Storage and retrieval of weak pulses at the clock transition ($B_0=27\text{mT}$). (a) Measured intracavity field $\alpha$ averaged over ${10}^3$ repetitions at a repetition rate of 200 ms (spins saturated, dashed curve) and of 16 s (spins polarized, solid curve). (b) Measured (left panel, $4\times {10}^3$ averages) and simulated (right panel) reflected field on resonance ($\sqrt{{\kappa }_c}\alpha -{\beta }_{\mathrm{in}}$) and echo at a time $\ll T_2^{\mathrm{E}}$. The simulation assumes a spectral density of $N/(\mathrm{\Gamma }/2\pi )={10}^6\text{spins}/\mathrm{MHz}$ and a fixed $g_0/2\pi =40\mathrm{Hz}$. For panels (a),(b) there are 240 photons in the input pulse. (c) Top (bottom): a train of weak microwave fields, containing 240 (24) photons at the input and their retrieval after the refocusing $\pi$ pulse. The numbering highlights that retrieval maintains the phase relation with respect to the input field. The retrieved fields are multiplied by ${\zeta }^{-1}\approx 24$, where $\zeta =4C({\kappa }_C/\kappa )$ is the theoretical efficiency of the retrieved field at a time $\ll T_2^E$. Note that the input fields are measured at a frequency shifted by 5 MHz from ${\omega }_0/2\pi$ to enable a direct comparison with the retrieved fields.

Figure 4

Noise statistics of retrieved echo. (a) Average of ${10}^3$ single shot traces of reflected signals acquired with a repetition rate of 16 s.

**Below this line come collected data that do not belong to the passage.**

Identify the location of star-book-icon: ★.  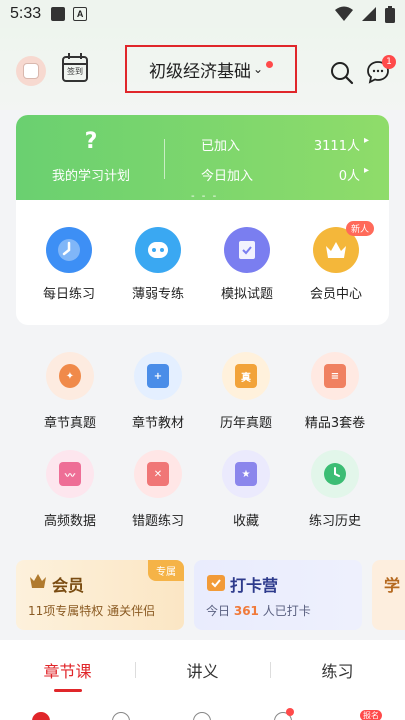
(246, 474).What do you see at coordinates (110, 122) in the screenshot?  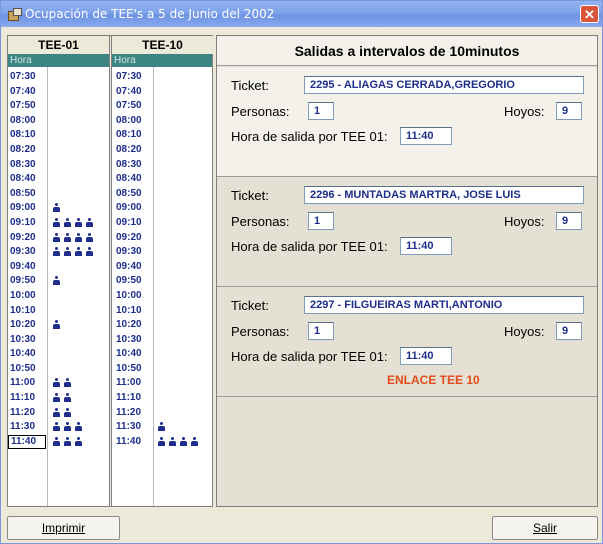 I see `schedule-row: 08:00 08:00` at bounding box center [110, 122].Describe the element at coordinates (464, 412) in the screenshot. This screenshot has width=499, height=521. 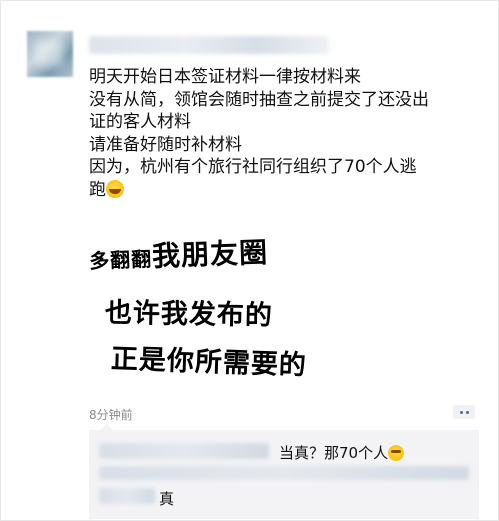
I see `more-options-button` at that location.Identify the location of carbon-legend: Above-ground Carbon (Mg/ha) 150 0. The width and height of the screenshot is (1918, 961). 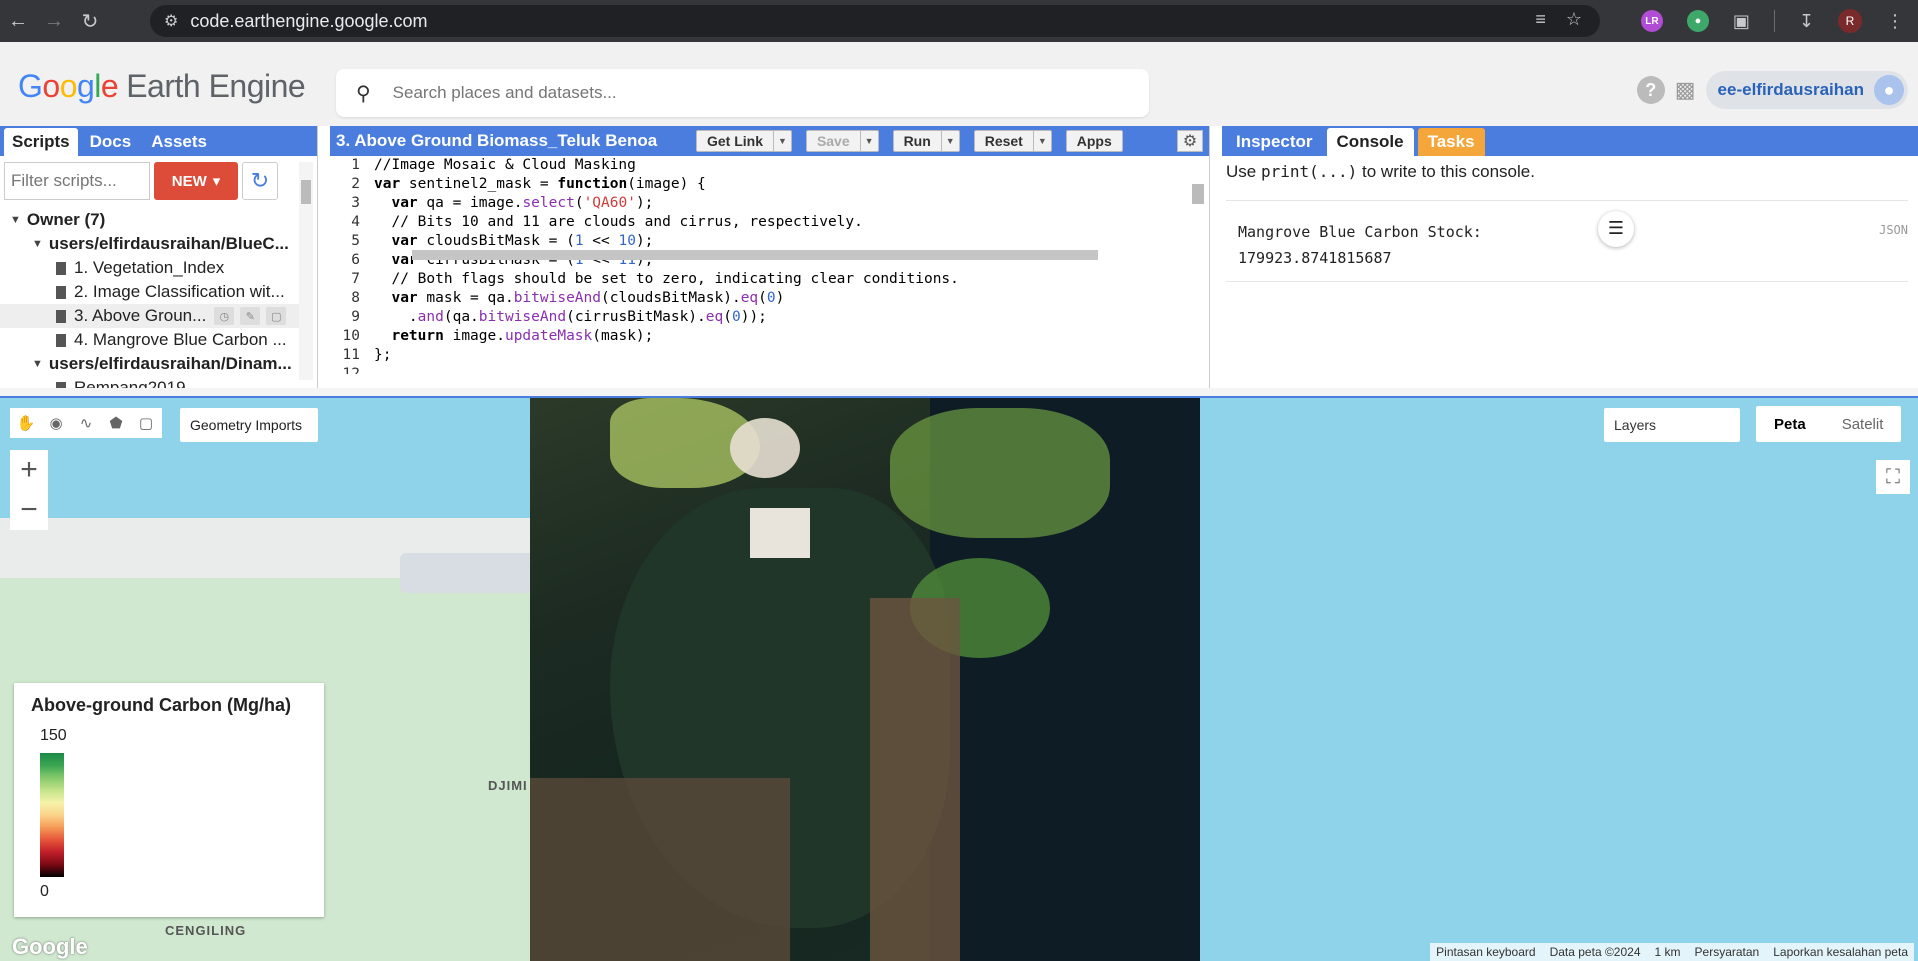
(169, 800). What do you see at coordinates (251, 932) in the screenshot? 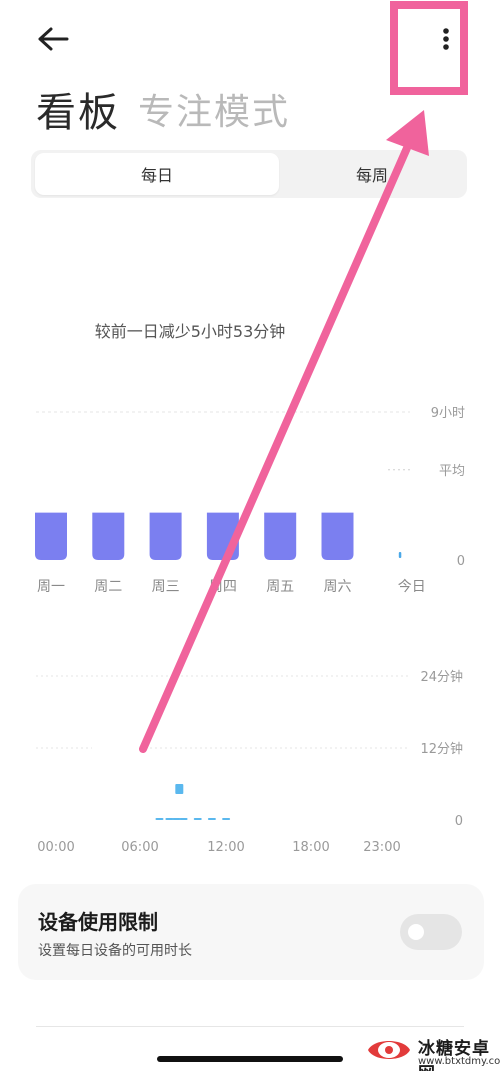
I see `device-limit-card: 设备使用限制 设置每日设备的可用时长` at bounding box center [251, 932].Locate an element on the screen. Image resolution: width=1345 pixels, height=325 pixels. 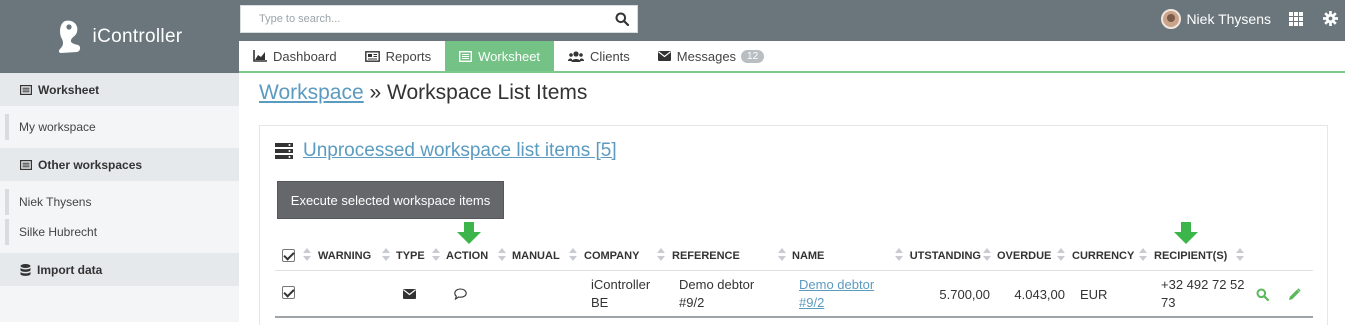
sidebar-header-other-workspaces: Other workspaces is located at coordinates (120, 164).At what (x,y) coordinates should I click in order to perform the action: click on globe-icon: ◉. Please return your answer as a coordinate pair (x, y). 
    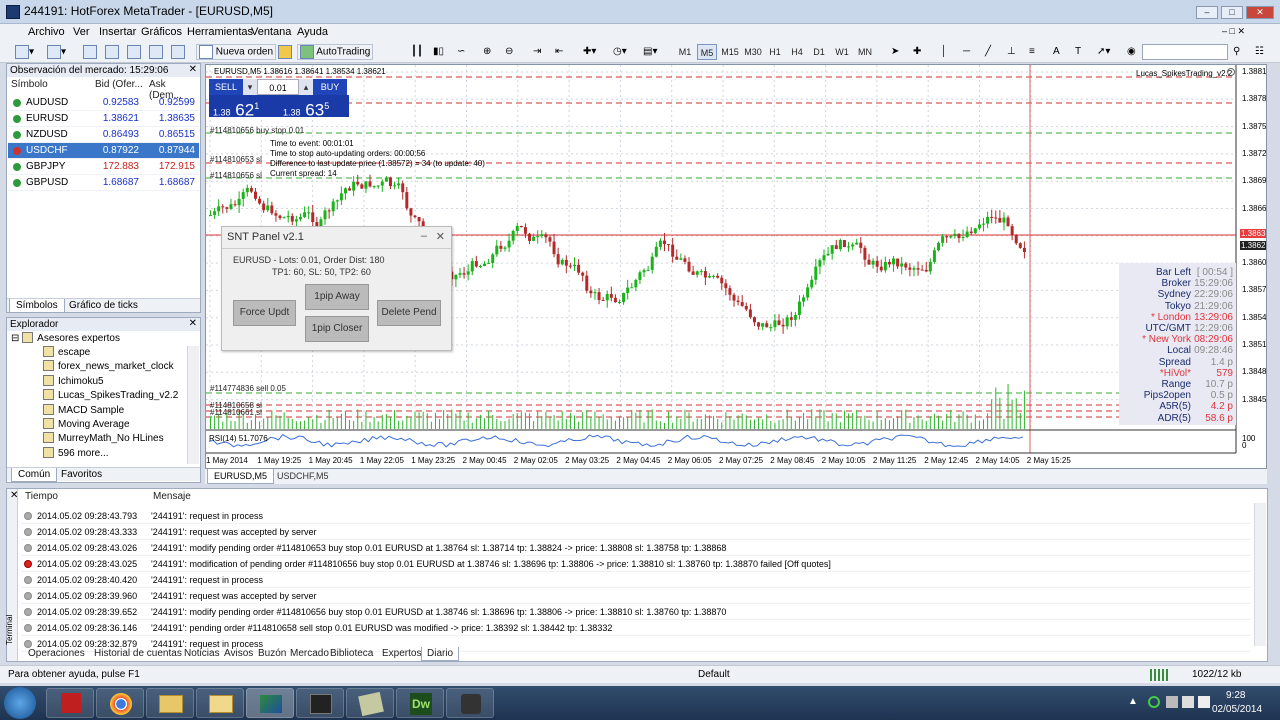
    Looking at the image, I should click on (1132, 52).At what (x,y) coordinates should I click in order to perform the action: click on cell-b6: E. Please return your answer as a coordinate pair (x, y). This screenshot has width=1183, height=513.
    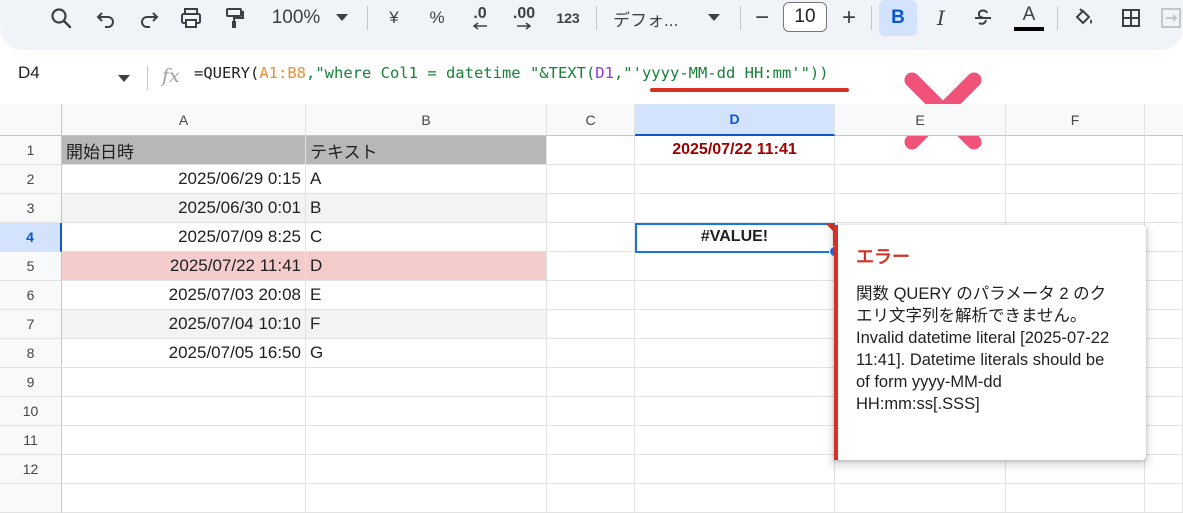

The input and retrieved field contain 240 and 0.25 photons, respectively. In this run, the internal losses were slightly larger than in Fig. 3, leading to a lower value of $\zeta$ and a lower echo amplitude. (b) Histograms of signal quadratures before the refocusing $\pi$ pulse and on the echo. Each histogram sample is acquired by integrating signals for $100\mu \mathrm{s}$ weighted by a normalized gaussian mode shape describing the echo. Solid curves are calculated Gaussians of the same area.